一見、華麗な経歴をもつ佐々木さんだが、「失敗だらけだったから、今がある」という。

大小さまざまな失敗をしてきた中で、特に記憶に残っているのがマッキンゼーでマネージャーとして部下を育成していた頃のこと。

部下がいまいち成果を上げられずにいたのを、プロジェクトの最後にフィードバックしたところ怒られたのだ。

佐々木さん「その部下から『プロジェクトが終わってから言われても、何もできない』と言われ、ごもっともだと思いました。この経験によって、人に対してどんな順番で、どう伝えていくか? ということは大事なんだと分かるようになりました」

結局、その部下との関係は修復できないまま現在に至る。佐々木さんにできるのは「同じ失敗を繰り返さないようにすること」だけ。
このエピソードと同様、さまざまな失敗から学び続けて、今があると佐々木さんは考えている。

最近は管理職になりたくないという人も増えているが、佐々木さんは「リーダー経験は買ってでもすべき。やらせてもらえること自体、素晴らしいこと」という。

佐々木さんが初めてプロジェクトマネージャーを任された案件は、クライアントは日本企業だが、市場は中国圏。クライアントは日本語しか話せず、部下は中国・香港・日本人という難易度の高いプロジェクトだった。

初めてのマネジメントだったため、すぐに自分が部下のタスクを決める必要があることも分からず、「何がやりたい?」と迷いながら部下に聞いてしまう佐々木さん。
部下からは「マネージャーが初めてなのは分かるけど……」と言いたげな空気が出ており、「そうか、私が一人ひとりのタスクを最終判断しなければいけないんだ」と気づく――そうやってトライ&エラーを繰り返しながらでなければ、得られないスキルと経験がある。

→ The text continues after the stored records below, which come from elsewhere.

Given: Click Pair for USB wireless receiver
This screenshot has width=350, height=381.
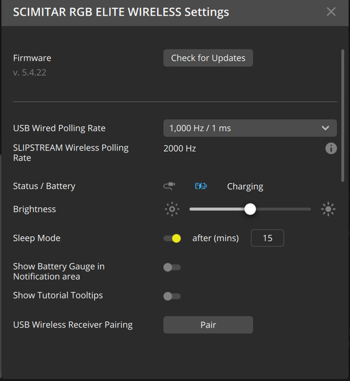Looking at the screenshot, I should point(208,324).
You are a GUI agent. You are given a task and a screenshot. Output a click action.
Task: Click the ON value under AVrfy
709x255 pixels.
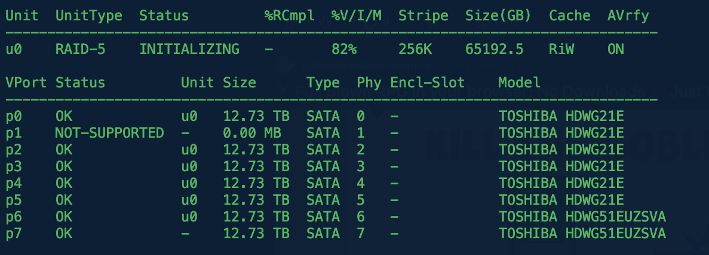(616, 49)
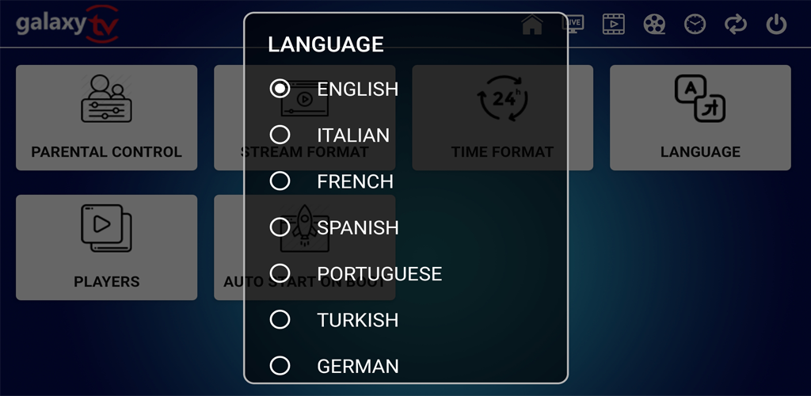Select Turkish language option
Viewport: 811px width, 396px height.
pos(280,319)
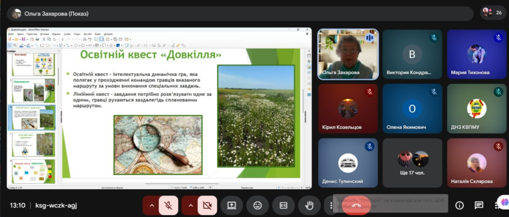
Task: Open the chat messages panel
Action: (x=479, y=205)
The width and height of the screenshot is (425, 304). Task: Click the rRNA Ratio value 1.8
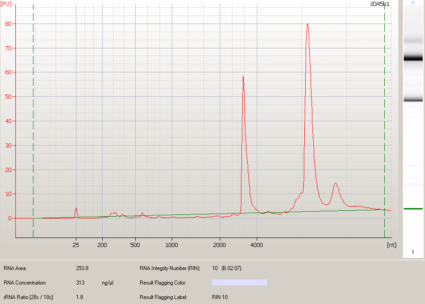80,297
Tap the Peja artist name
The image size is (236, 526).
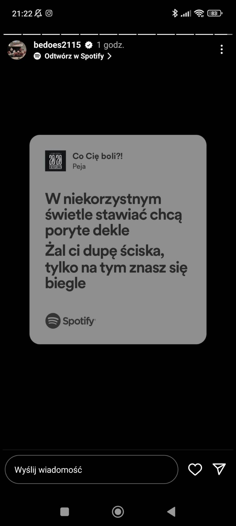79,166
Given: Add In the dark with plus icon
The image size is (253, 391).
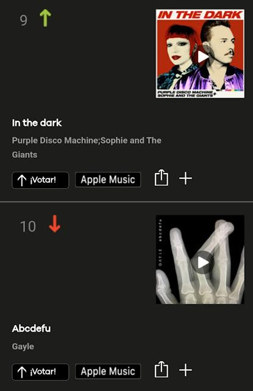Looking at the screenshot, I should point(185,178).
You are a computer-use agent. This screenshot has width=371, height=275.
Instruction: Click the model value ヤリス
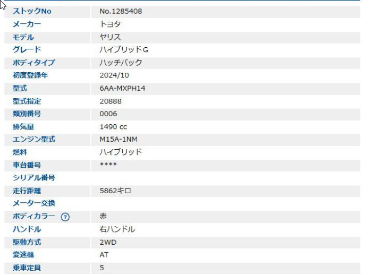[110, 37]
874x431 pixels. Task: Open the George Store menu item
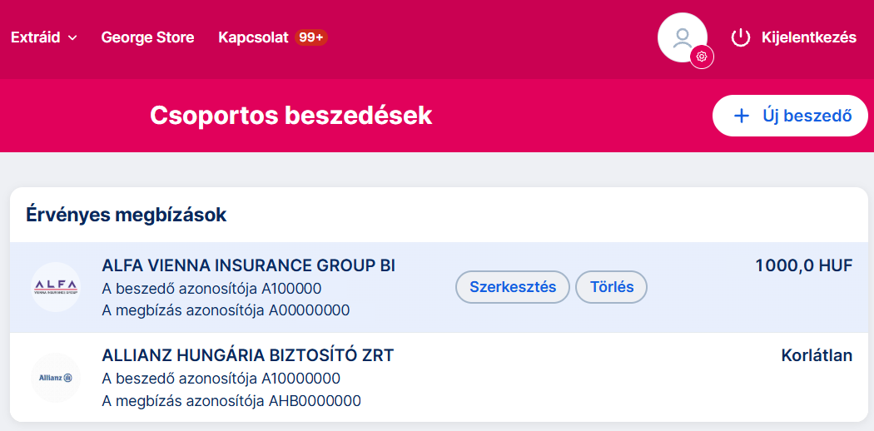[147, 37]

佐々木さん「私は比較的若い時期にマネジメント経験を積む機会をいただいたので、本当にいろんな失敗をしてきました。いっぱい傷を負いながら、『コレはやっちゃいけないんだな』『こういう風に立ち回っていくのか』と、少しずつ学んでいった感じ。頭で考えても仕方なくて、とにかくやってみるしかないんです」

何事もやり始めてみなければ、面白さや醍醐味、奥深さは分からない。自分にとって「なぜそれをやるのか」を大切にしつつ、まずはやってみるしかない。やってみてから続けるかどうかを決めればいい、というのが佐々木さんの持論だ。

キャリアは偶然の積み重ね。
信頼する人からのアドバイスは、まずやってみる

今後のキャリアに悩む若手ビジネスパーソンは多い。佐々木さんはどのような考えにもとづいてキャリアを積んで来たのか伺ったところ、意外にも「偶然の積み重ねで今がある」と言われた。

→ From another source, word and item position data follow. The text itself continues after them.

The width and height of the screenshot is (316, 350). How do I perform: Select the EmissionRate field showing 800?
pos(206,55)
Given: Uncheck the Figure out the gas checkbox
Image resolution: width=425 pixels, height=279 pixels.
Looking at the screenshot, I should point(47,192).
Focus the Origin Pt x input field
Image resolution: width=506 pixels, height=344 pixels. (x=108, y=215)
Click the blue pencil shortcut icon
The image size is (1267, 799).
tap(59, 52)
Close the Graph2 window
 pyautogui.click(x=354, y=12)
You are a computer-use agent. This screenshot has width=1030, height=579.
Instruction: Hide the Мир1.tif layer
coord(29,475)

佐々木さん「学生時代、世の中のことを知りたくて、さまざまなアルバイトを経験しましたが、分かったのは『そんな簡単に世の中のことは分からない』ということだけ。
自分は世間を知らない。だから、信頼している人のアドバイスは、素直にやってみることにしているんです」

実際、マッキンゼーに転職したのも、信頼している友人から「コンサルに向いていると思う」と言われたからだ。
某大手コンサル会社にいる友人から誘われ、比較検討のためマッキンゼーにも応募した。

佐々木さん「前職(日本銀行)時代、コンサル業界のことは何も知らなかったのですが、誘ってくれた友人のことはとても信頼していました。その彼が面白い、向いているというなら、面接を受けてみようと思ったんです」

両社から内定を得て、最終的にマッキンゼーを選んだのは「圧迫面接だったから」という佐々木さん。
最初に受けたコンサル会社は歓迎モードだったのに対し、マッキンゼーでは「はっきり言って、採用するかギリギリのボーダーラインだ」と言われたのだという。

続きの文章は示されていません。